Saved data entries:
══════
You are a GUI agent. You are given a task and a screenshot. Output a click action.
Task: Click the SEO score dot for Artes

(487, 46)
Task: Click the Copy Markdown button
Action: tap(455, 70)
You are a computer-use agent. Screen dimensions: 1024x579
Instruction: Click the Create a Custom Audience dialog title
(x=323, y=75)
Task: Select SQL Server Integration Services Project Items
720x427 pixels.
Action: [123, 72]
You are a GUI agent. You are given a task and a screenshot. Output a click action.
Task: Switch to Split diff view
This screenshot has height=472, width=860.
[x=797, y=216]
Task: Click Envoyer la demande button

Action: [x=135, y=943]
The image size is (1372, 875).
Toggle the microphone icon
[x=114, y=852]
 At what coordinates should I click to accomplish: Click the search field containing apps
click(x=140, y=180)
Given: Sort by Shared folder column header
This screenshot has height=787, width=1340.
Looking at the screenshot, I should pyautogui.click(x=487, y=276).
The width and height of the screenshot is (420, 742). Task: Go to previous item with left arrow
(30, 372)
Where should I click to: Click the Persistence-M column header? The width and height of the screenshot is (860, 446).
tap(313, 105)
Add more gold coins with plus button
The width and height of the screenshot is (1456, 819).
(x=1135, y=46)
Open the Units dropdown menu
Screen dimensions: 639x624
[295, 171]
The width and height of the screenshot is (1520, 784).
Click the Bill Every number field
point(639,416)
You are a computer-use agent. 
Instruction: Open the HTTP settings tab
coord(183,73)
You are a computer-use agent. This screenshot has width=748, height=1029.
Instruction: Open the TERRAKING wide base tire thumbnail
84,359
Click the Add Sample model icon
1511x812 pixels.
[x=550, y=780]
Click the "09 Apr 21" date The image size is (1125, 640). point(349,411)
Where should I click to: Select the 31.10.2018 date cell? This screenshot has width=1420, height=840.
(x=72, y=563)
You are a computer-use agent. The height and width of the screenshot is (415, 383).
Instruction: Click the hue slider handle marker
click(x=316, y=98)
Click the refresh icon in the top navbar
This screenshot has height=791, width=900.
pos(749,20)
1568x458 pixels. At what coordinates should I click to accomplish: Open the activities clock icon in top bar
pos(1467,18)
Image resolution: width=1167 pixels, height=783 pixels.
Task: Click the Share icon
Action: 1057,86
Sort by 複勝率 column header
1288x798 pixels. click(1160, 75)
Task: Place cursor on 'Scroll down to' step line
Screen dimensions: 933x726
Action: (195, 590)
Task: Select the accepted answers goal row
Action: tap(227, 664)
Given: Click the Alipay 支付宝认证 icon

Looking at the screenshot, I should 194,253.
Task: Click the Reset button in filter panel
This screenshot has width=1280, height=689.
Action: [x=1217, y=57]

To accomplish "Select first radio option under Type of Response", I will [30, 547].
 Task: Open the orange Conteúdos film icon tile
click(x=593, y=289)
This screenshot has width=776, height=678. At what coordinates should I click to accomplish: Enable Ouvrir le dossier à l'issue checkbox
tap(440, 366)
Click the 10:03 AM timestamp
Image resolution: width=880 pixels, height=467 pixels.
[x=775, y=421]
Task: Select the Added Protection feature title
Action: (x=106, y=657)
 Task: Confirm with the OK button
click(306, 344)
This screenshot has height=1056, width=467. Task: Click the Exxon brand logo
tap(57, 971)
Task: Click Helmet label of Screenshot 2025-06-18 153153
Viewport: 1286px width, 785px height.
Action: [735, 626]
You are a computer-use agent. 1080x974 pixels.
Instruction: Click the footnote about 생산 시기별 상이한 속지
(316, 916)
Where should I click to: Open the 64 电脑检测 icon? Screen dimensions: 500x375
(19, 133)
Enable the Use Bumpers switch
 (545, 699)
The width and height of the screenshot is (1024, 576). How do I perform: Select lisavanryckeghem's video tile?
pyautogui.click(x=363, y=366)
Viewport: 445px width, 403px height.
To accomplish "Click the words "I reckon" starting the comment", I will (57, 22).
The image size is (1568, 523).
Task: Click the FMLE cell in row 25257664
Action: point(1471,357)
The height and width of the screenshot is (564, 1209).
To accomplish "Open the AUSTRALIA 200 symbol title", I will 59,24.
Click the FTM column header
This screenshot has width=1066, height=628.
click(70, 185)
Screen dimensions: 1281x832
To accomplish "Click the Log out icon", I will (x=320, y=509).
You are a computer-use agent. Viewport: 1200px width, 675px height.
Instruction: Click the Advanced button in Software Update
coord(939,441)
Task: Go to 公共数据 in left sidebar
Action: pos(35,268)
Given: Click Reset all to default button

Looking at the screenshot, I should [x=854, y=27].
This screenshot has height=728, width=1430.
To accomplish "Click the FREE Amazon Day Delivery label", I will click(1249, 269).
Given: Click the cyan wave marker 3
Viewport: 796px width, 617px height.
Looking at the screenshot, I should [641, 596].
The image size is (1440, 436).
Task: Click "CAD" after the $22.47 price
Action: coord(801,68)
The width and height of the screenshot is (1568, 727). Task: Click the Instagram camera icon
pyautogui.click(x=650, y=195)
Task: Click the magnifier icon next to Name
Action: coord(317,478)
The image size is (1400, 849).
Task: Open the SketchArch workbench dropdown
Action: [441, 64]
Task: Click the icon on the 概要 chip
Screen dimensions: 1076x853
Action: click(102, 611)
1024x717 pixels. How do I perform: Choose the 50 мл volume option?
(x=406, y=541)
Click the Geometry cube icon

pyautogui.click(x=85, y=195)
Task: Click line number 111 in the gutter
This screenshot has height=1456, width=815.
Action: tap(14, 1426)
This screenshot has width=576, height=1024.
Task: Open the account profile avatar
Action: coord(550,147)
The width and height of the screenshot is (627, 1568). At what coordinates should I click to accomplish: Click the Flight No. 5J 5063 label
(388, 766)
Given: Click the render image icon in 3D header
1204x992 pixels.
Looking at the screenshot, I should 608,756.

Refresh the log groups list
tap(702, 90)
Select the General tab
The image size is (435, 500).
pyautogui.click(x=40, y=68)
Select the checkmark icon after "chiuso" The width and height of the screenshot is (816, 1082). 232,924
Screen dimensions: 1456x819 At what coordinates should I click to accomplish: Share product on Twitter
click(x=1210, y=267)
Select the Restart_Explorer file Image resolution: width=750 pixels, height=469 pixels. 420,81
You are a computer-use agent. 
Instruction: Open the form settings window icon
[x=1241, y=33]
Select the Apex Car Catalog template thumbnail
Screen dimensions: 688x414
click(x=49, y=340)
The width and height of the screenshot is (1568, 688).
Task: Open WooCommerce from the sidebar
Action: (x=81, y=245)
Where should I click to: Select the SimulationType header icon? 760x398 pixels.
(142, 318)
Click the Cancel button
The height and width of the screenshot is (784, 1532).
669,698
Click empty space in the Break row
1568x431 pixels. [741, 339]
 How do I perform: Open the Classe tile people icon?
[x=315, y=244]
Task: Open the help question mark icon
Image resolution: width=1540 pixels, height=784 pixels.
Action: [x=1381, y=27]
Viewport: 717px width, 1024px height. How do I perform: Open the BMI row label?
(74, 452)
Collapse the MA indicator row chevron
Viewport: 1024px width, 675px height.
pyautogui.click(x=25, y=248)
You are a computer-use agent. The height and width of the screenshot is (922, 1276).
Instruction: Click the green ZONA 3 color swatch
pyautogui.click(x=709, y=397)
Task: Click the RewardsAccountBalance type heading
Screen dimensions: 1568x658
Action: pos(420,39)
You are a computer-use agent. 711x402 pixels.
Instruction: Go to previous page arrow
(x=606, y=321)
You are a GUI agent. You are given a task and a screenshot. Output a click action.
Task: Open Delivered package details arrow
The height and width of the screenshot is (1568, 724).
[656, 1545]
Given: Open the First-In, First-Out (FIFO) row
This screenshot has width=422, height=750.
══════
» WHAT YOU SHOULD DO
Exactly as shown, give every record again.

» RESPONSE TO THE EXERCISE
You are a GUI agent. You are given a task and a screenshot. Output a click action.
Task: Click the SEO score dot for Artes

(487, 46)
Task: Click the Copy Markdown button
Action: tap(455, 70)
You are a computer-use agent. Screen dimensions: 1024x579
Instruction: Click the Create a Custom Audience dialog title
(x=323, y=75)
Task: Select SQL Server Integration Services Project Items
720x427 pixels.
Action: [123, 72]
You are a GUI agent. You are given a task and a screenshot. Output a click action.
Task: Switch to Split diff view
This screenshot has height=472, width=860.
[x=797, y=216]
Task: Click Envoyer la demande button

Action: [x=135, y=943]
The image size is (1372, 875).
Toggle the microphone icon
[x=114, y=852]
 At what coordinates should I click to accomplish: Click the search field containing apps
click(x=140, y=180)
Given: Sort by Shared folder column header
This screenshot has height=787, width=1340.
Looking at the screenshot, I should pyautogui.click(x=487, y=276).
The width and height of the screenshot is (420, 742). Task: Go to previous item with left arrow
(30, 372)
Where should I click to: Click the Persistence-M column header? The width and height of the screenshot is (860, 446).
tap(313, 105)
Add more gold coins with plus button
The width and height of the screenshot is (1456, 819).
(x=1135, y=46)
Open the Units dropdown menu
Screen dimensions: 639x624
[295, 171]
The width and height of the screenshot is (1520, 784).
Click the Bill Every number field
point(639,416)
You are a computer-use agent. 
Instruction: Open the HTTP settings tab
coord(183,73)
You are a computer-use agent. This screenshot has width=748, height=1029.
Instruction: Open the TERRAKING wide base tire thumbnail
84,359
Click the Add Sample model icon
1511x812 pixels.
[x=550, y=780]
Click the "09 Apr 21" date The image size is (1125, 640). point(349,411)
Where should I click to: Select the 31.10.2018 date cell? This screenshot has width=1420, height=840.
(x=72, y=563)
You are a computer-use agent. The height and width of the screenshot is (415, 383).
Instruction: Click the hue slider handle marker
click(x=316, y=98)
Click the refresh icon in the top navbar
This screenshot has height=791, width=900.
pos(749,20)
1568x458 pixels. At what coordinates should I click to accomplish: Open the activities clock icon in top bar
pos(1467,18)
Image resolution: width=1167 pixels, height=783 pixels.
Task: Click the Share icon
Action: 1057,86
Sort by 複勝率 column header
1288x798 pixels. click(1160, 75)
Task: Place cursor on 'Scroll down to' step line
Screen dimensions: 933x726
Action: (195, 590)
Task: Select the accepted answers goal row
Action: tap(227, 664)
Given: Click the Alipay 支付宝认证 icon

Looking at the screenshot, I should 194,253.
Task: Click the Reset button in filter panel
This screenshot has width=1280, height=689.
Action: [x=1217, y=57]

To accomplish "Select first radio option under Type of Response", I will [30, 547].
 Task: Open the orange Conteúdos film icon tile
click(x=593, y=289)
This screenshot has width=776, height=678. At what coordinates should I click to accomplish: Enable Ouvrir le dossier à l'issue checkbox
tap(440, 366)
Click the 10:03 AM timestamp
Image resolution: width=880 pixels, height=467 pixels.
[x=775, y=421]
Task: Select the Added Protection feature title
Action: (x=106, y=657)
 Task: Confirm with the OK button
click(306, 344)
This screenshot has height=1056, width=467. Task: Click the Exxon brand logo
tap(57, 971)
Task: Click Helmet label of Screenshot 2025-06-18 153153
Viewport: 1286px width, 785px height.
Action: [735, 626]
You are a computer-use agent. 1080x974 pixels.
Instruction: Click the footnote about 생산 시기별 상이한 속지
(316, 916)
Where should I click to: Open the 64 电脑检测 icon? Screen dimensions: 500x375
(19, 133)
Enable the Use Bumpers switch
 (545, 699)
The width and height of the screenshot is (1024, 576). How do I perform: Select lisavanryckeghem's video tile?
pyautogui.click(x=363, y=366)
Viewport: 445px width, 403px height.
To accomplish "Click the words "I reckon" starting the comment", I will (57, 22).
The image size is (1568, 523).
Task: Click the FMLE cell in row 25257664
Action: point(1471,357)
The height and width of the screenshot is (564, 1209).
To accomplish "Open the AUSTRALIA 200 symbol title", I will 59,24.
Click the FTM column header
This screenshot has width=1066, height=628.
click(70, 185)
Screen dimensions: 1281x832
To accomplish "Click the Log out icon", I will (x=320, y=509).
You are a computer-use agent. Viewport: 1200px width, 675px height.
Instruction: Click the Advanced button in Software Update
coord(939,441)
Task: Go to 公共数据 in left sidebar
Action: pos(35,268)
Given: Click Reset all to default button

Looking at the screenshot, I should [x=854, y=27].
This screenshot has height=728, width=1430.
To accomplish "Click the FREE Amazon Day Delivery label", I will click(1249, 269).
Given: Click the cyan wave marker 3
Viewport: 796px width, 617px height.
Looking at the screenshot, I should [641, 596].
The image size is (1440, 436).
Task: Click "CAD" after the $22.47 price
Action: coord(801,68)
The width and height of the screenshot is (1568, 727). Task: Click the Instagram camera icon
pyautogui.click(x=650, y=195)
Task: Click the magnifier icon next to Name
Action: coord(317,478)
The image size is (1400, 849).
Task: Open the SketchArch workbench dropdown
Action: [441, 64]
Task: Click the icon on the 概要 chip
Screen dimensions: 1076x853
Action: click(102, 611)
1024x717 pixels. How do I perform: Choose the 50 мл volume option?
(x=406, y=541)
Click the Geometry cube icon

pyautogui.click(x=85, y=195)
Task: Click line number 111 in the gutter
This screenshot has height=1456, width=815.
Action: tap(14, 1426)
This screenshot has width=576, height=1024.
Task: Open the account profile avatar
Action: coord(550,147)
The width and height of the screenshot is (627, 1568). At what coordinates should I click to accomplish: Click the Flight No. 5J 5063 label
(388, 766)
Given: Click the render image icon in 3D header
1204x992 pixels.
Looking at the screenshot, I should 608,756.

Refresh the log groups list
tap(702, 90)
Select the General tab
The image size is (435, 500).
pyautogui.click(x=40, y=68)
Select the checkmark icon after "chiuso" The width and height of the screenshot is (816, 1082). 232,924
Screen dimensions: 1456x819 At what coordinates should I click to accomplish: Share product on Twitter
click(x=1210, y=267)
Select the Restart_Explorer file Image resolution: width=750 pixels, height=469 pixels. 420,81
You are a computer-use agent. 
Instruction: Open the form settings window icon
[x=1241, y=33]
Select the Apex Car Catalog template thumbnail
Screen dimensions: 688x414
click(x=49, y=340)
The width and height of the screenshot is (1568, 688).
Task: Open WooCommerce from the sidebar
Action: (x=81, y=245)
Where should I click to: Select the SimulationType header icon? 760x398 pixels.
(142, 318)
Click the Cancel button
The height and width of the screenshot is (784, 1532).
669,698
Click empty space in the Break row
1568x431 pixels. [741, 339]
 How do I perform: Open the Classe tile people icon?
[x=315, y=244]
Task: Open the help question mark icon
Image resolution: width=1540 pixels, height=784 pixels.
Action: [x=1381, y=27]
Viewport: 717px width, 1024px height. How do I perform: Open the BMI row label?
(74, 452)
Collapse the MA indicator row chevron
Viewport: 1024px width, 675px height.
pyautogui.click(x=25, y=248)
You are a computer-use agent. The height and width of the screenshot is (922, 1276).
Instruction: Click the green ZONA 3 color swatch
pyautogui.click(x=709, y=397)
Task: Click the RewardsAccountBalance type heading
Screen dimensions: 1568x658
Action: pos(420,39)
You are a computer-use agent. 711x402 pixels.
Instruction: Go to previous page arrow
(x=606, y=321)
You are a GUI agent. You are given a task and a screenshot. Output a click action.
Task: Open Delivered package details arrow
The height and width of the screenshot is (1568, 724).
[656, 1545]
Given: Open the First-In, First-Out (FIFO) row
This screenshot has width=422, height=750.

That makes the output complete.